The Toronto Police Association, which claims to represent 5,500 police officers and over 2,000 civilians, despises the thought that their members should be accountable to the public.
It’s a position I find hard to swallow in the aftermath of the G20 summit, where almost a hundred Toronto Police Service members removed their nametags during the security crackdown. For avoiding public accountability for their actions during the G20, those 90+ Toronto Police Service members will get a one-day suspension without pay.
Small price to pay for getting away with violating someone’s civil rights, I’d say.
There is only one reason that I can think of that a member of the Toronto Police Service (or ANY police service for that matter) would want their members to be anonymous and unaccountable to the public: They’re doing something they shouldn’t be. Like beating a man half to death for the “crime” of attending a public protest, as happened to Adam Nobody at the hands of Toronto Police Service members.
Despite video footage of Mr. Nobody’s beating, because officers had removed their ID tags it was all but impossible to identify who was actually violating his rights. One TPS member has been charged and that trial is currently underway.
What remains to be seen is if he will be convicted of assault. He should be.
The Toronto Police Association trots out that same old excuse for unaccountability that they always do: “officer safety”.
Thankfully the Toronto Police Services Board is against the union on this one.
The issue came before the Ontario Labour Relations Board, which turned down the union’s ridiculous request. That ruling was highlighted in their bulletin for January 2011.

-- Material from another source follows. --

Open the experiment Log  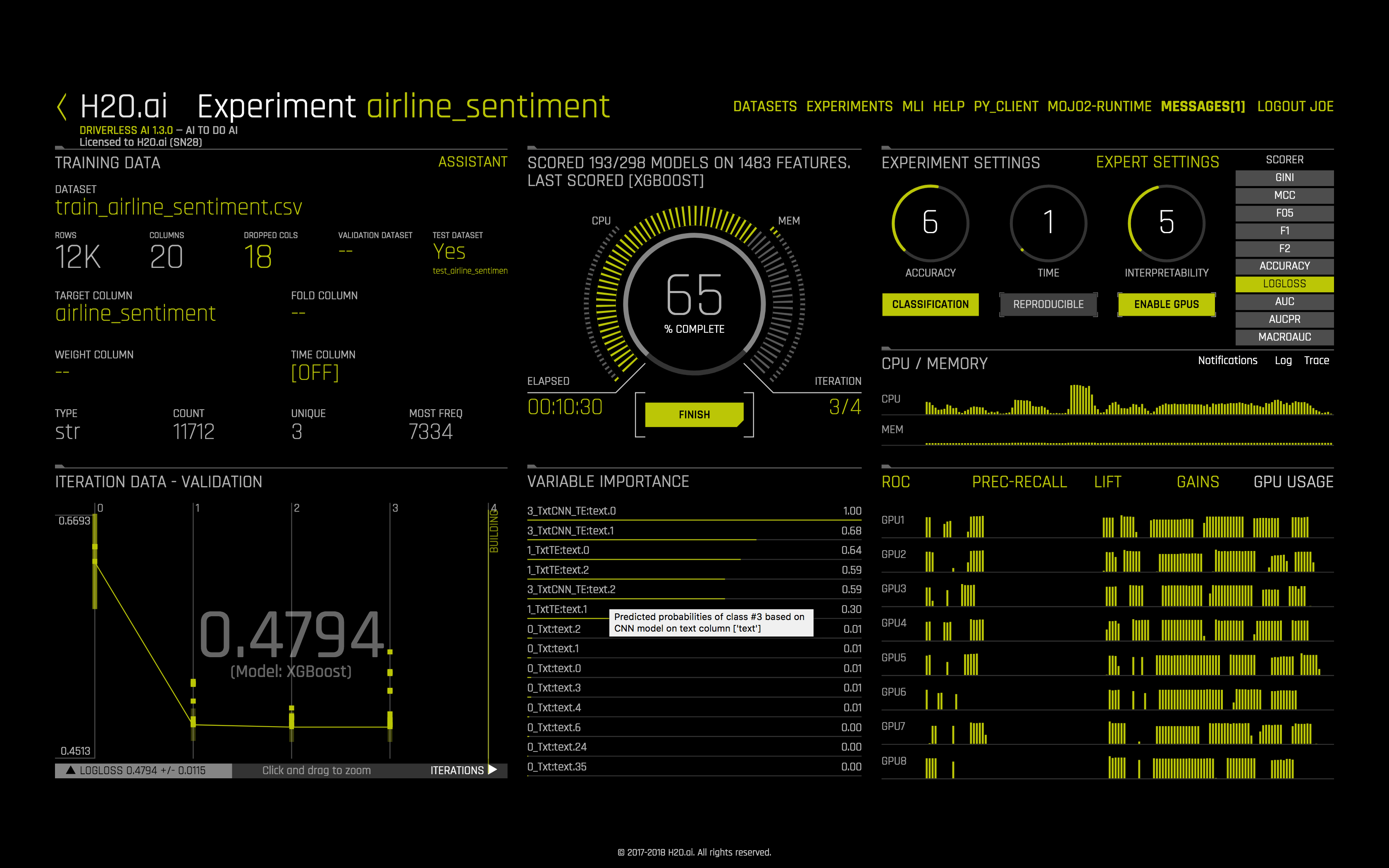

If you want to read some interesting rhetoric, go browse through the stories posted on the Toronto Police Association’s website.
I was particularly amused by Mike McCormack’s outrage at Ontario Special Investigations Unit boss Ian Scott’s recently published comment that:
“…police officers get all kinds of breaks in the (criminal justice) system.”
McCormack’s response was a predictable “That statement is absurd.”
Perhaps he thinks it is completely okay for RCMP Constable Paul Koester to shoot Ian Bush in the back of the head, claim self-defense, and GET AWAY WITH IT.
No, what’s absurd is that Mike McCormack believes that police should be able to act behind a curtain of anonymity, protected from public scrutiny to the degree that the public cannot even know who a police member is when the need to make a complaint when police actions are out of control.
Or maybe he sincerely believes the 90+ Toronto Police Services members who removed their nametags during the G20 protests were doing it “for their own protection”, in which case he is severely deluded and needs a reality check.